NAFTA talks resume Friday with tariff-free auto parts on the table

James Hollifield, director of SMU's Tower Center, talks about the importance of NAFTA, which has been under attack by Pres. Trump.

By Alfredo Corchado
Border-Mexico Correspondent

MEXICO CITY -- Officials for Canada, Mexico and the United States will renew talks here Friday, amid a cloud of uncertainty  and animosity that hangs over negotiations to revamp the North American Free Trade Agreement.

As the talks drag on, now expected to continue through March, the possibility of any real gains are likely to become even slimmer as elections loom for the three countries, particularly Mexico, which holds presidential elections in July. Crucial midterm congressional elections are in November in the U.S. NAFTA could muddy the campaign waters even more, experts say.  . . .

President Donald Trump has threatened to withdraw from what he has called “the worst trade deal ever” if his team cannot revamp the 23-year-old agreement to benefit the U.S. His blunt, harsh language also worries investors and pushes the Mexican peso downward. . . .

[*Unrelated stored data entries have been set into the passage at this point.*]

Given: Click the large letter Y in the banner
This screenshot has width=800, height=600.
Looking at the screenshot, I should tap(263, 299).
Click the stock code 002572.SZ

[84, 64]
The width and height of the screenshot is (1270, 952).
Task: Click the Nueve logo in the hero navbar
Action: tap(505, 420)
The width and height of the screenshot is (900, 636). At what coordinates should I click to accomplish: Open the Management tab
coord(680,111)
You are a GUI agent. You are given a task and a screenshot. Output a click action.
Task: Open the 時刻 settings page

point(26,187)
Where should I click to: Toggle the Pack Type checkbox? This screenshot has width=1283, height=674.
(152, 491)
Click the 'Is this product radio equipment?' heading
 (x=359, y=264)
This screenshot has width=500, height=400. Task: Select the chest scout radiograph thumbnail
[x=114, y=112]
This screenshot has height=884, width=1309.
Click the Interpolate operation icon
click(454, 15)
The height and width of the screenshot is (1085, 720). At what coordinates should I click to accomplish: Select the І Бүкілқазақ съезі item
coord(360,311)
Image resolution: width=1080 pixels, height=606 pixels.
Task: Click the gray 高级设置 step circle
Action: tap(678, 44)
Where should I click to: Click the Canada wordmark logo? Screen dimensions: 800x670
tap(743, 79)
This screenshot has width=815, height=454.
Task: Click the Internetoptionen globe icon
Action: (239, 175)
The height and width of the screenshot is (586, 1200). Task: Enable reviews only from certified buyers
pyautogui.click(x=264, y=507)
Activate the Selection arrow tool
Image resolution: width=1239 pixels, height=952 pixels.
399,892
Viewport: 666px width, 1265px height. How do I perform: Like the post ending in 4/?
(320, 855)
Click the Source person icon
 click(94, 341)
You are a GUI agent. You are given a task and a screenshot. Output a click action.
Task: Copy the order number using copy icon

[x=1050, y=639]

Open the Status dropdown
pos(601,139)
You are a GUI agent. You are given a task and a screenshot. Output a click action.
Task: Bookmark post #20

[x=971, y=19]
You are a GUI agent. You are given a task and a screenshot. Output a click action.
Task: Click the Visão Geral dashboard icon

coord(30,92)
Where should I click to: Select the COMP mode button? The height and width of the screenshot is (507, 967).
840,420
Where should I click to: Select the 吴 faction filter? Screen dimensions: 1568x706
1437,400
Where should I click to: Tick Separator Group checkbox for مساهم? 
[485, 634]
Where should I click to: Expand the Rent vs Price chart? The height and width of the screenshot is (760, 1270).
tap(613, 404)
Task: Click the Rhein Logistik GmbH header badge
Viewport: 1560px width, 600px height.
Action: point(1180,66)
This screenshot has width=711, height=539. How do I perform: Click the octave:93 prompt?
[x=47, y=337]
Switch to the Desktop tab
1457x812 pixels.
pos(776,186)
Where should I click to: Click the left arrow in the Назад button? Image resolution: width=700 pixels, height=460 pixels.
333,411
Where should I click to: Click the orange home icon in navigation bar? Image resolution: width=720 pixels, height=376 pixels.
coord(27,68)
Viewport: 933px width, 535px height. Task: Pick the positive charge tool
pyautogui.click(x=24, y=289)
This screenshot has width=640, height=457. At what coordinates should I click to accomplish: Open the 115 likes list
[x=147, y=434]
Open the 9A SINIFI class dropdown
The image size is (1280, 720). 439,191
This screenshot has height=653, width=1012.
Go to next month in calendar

“Tearing the North American community apart would destroy many jobs and hurt the competitiveness of Texas companies across the board,” said James Hollifield, director of the Tower Center at Southern Methodist University. “Other companies from Asia, like Toyota, and Europe, like Siemens, have sited their operations in D-FW to take advantage of the strategic location of D-FW at the heart of the North American economy.”